Легализация рыночных отношений не только ускорила темпы развития сельского хозяйства, мелкой и кустарной промышленности, но и вызвала к жизни, особенно в торговле, целый слой мелких частных предпринимателей. Такие попытки предпринимались и в промышленности, но пролетарское государство по политико-идеологическим соображениям не допустило в этой области развития частной инициативы в широком масштабе. В декабре 1921 года в Москве едва ли не в качестве предупредительной меры состоялся крупный процесс. На скамье подсудимых оказались 35 частных предпринимателей. Они обвинялись в том, что нарушали рабочее законодательство, эксплуатировали труд несовершеннолетних, детей и женщин, а также в том, что увеличивали продолжительность рабочего дня, и в прочих нарушениях советских законов.
Между тем мелкие предприниматели получили в то же время большую свободу действий в торговле. Ленин и другие политические руководители не настаивали на административном ограничении частного сектора, а высказывались скорее в пользу конкуренции.

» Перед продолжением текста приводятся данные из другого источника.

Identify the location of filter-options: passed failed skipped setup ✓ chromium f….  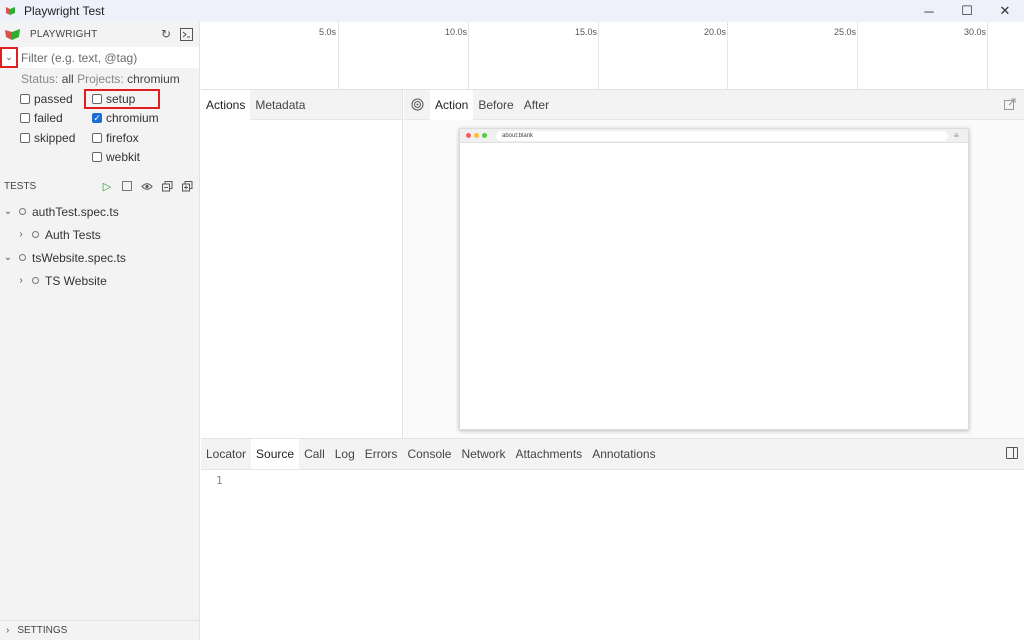
(100, 129).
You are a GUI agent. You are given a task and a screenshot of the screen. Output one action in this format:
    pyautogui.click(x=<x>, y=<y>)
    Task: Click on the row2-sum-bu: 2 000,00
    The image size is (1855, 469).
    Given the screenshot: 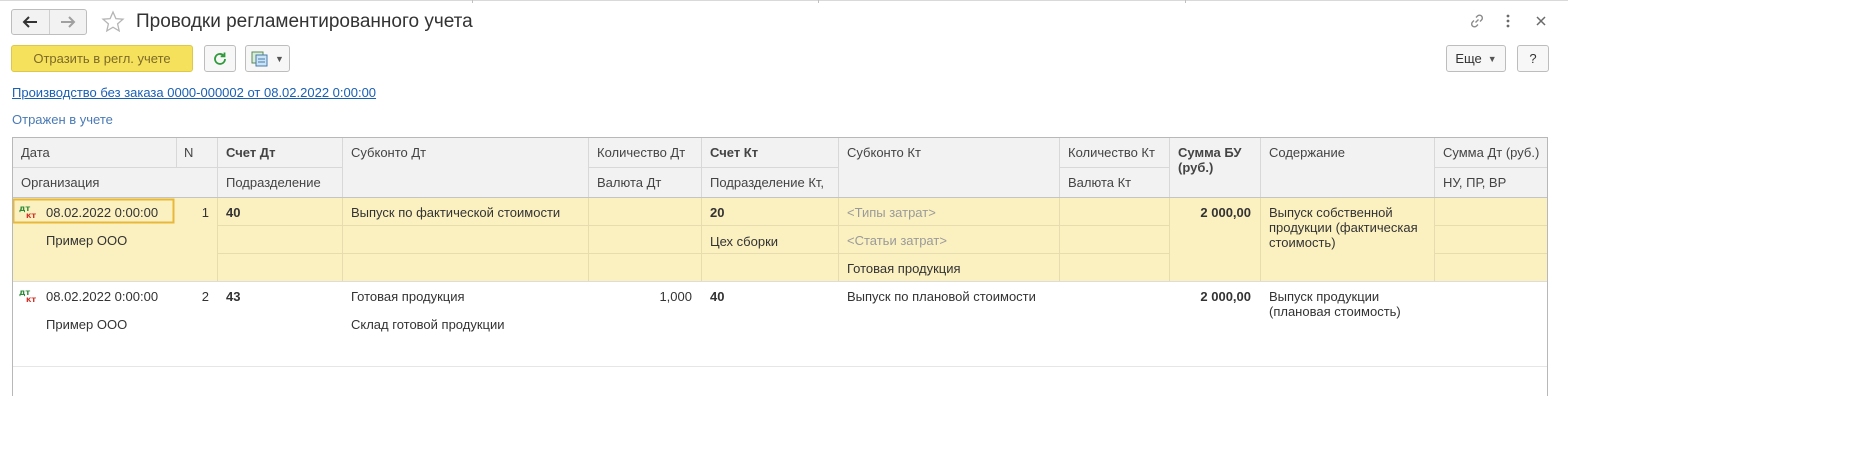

Все это, в особенности поначалу, создавало определенную защиту для частной инициативы в торговле. В этих обстоятельствах частный капитал, формировавшийся из разных источников и находившийся в руках отдельных лиц, стал выступать прежде всего как капитал торговый, не только потому, что он расширял рыночные отношения между мелкими производителями и потребителями, но и потому, что государственные предприятия, а зачастую и кооперативы, действовали слишком медленно, и частники нередко просто выступали как их посредники. Подобному посредничеству способствовало почти что хроническое отсутствие денег в социалистическом секторе, что часто вынуждало предприятия как можно скорее освобождаться от продукции, для того чтобы выплатить заработную плату рабочим и служащим.